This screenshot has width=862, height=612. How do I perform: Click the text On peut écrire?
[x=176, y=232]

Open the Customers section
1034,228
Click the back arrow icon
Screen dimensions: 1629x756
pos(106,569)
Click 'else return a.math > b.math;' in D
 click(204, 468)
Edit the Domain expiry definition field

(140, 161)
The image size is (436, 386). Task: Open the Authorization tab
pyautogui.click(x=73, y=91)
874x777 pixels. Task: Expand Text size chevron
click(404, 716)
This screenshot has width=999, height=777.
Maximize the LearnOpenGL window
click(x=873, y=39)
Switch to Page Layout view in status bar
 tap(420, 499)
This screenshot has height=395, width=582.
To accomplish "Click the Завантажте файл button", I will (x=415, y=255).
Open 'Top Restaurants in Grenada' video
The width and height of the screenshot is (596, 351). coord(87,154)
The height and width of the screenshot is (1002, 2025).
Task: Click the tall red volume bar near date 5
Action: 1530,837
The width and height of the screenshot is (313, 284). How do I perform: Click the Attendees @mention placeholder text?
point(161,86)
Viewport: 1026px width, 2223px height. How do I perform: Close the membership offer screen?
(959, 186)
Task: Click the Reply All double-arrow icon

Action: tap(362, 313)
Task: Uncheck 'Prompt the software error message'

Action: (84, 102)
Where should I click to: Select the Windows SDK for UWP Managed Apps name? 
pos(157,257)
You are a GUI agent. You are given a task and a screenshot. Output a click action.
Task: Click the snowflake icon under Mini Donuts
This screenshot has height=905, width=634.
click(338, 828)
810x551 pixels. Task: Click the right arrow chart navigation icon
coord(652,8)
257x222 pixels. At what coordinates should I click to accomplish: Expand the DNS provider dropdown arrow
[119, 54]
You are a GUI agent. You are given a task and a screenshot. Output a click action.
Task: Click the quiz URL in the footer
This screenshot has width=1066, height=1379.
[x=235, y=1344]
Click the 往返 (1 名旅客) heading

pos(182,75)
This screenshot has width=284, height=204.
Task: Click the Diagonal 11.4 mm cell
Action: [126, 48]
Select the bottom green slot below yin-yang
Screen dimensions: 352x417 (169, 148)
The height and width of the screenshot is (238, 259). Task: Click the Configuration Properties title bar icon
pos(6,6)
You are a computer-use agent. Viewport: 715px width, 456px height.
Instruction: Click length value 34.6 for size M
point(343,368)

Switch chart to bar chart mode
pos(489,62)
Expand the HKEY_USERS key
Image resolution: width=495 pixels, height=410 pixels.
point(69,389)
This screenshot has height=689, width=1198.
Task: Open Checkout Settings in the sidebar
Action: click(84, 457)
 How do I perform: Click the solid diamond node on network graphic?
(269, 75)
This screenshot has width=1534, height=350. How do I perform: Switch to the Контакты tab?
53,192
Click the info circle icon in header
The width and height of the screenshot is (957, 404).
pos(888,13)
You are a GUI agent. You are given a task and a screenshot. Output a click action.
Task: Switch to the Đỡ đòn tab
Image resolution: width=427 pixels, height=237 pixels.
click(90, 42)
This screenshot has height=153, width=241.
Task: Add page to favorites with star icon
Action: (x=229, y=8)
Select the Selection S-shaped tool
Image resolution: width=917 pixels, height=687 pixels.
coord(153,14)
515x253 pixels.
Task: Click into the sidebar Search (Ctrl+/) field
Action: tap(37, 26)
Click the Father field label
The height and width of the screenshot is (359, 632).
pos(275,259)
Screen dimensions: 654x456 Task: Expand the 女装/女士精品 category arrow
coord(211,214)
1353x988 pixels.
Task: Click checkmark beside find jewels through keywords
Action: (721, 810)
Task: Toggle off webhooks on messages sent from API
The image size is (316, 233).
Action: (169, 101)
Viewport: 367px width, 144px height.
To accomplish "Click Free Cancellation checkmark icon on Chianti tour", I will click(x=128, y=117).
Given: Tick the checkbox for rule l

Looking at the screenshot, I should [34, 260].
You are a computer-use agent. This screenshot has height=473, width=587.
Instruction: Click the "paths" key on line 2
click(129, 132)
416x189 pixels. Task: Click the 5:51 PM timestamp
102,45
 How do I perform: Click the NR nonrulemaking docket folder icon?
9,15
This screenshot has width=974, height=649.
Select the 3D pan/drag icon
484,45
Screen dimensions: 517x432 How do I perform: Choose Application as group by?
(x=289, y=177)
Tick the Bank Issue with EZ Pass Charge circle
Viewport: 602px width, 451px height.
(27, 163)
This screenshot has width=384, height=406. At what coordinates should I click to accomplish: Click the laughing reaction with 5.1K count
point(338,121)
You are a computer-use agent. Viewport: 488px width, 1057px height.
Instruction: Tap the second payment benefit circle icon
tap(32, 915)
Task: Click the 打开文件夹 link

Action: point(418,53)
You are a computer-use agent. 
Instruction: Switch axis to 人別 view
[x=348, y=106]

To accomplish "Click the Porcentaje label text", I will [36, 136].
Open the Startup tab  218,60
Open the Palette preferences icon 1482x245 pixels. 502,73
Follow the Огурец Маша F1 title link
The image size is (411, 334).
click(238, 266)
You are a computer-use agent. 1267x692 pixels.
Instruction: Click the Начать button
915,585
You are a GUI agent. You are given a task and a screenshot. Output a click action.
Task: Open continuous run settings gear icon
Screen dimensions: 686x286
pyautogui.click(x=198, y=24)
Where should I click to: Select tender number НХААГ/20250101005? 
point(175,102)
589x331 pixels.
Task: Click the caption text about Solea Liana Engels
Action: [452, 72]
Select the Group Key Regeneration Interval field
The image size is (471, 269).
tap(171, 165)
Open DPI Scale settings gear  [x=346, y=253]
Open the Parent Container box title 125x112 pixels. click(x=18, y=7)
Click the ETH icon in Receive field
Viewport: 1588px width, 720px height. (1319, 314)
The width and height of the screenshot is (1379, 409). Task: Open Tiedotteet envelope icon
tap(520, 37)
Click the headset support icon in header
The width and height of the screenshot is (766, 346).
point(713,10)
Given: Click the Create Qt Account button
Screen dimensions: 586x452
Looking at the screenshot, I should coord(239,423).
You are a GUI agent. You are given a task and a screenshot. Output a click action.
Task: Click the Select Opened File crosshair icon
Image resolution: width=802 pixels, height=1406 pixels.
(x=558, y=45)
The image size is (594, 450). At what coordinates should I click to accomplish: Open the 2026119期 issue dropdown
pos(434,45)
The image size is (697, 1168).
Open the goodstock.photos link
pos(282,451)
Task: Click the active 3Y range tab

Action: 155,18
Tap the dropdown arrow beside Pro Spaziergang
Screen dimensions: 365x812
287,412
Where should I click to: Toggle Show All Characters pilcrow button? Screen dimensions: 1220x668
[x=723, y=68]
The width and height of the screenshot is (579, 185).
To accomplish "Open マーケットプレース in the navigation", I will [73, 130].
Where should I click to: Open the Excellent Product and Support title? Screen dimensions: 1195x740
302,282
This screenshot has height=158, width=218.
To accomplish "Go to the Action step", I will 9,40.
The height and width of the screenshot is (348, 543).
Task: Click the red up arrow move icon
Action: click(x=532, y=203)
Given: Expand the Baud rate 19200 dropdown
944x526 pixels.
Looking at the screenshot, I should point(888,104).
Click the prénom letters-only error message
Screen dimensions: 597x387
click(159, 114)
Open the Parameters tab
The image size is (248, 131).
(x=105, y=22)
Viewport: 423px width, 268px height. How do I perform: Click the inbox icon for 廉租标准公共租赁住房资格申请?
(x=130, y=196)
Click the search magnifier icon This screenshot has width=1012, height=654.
--------
Copy out every line from the material above where the string "gear" turns up.

Task: Open continuous run settings gear icon
Open DPI Scale settings gear  [x=346, y=253]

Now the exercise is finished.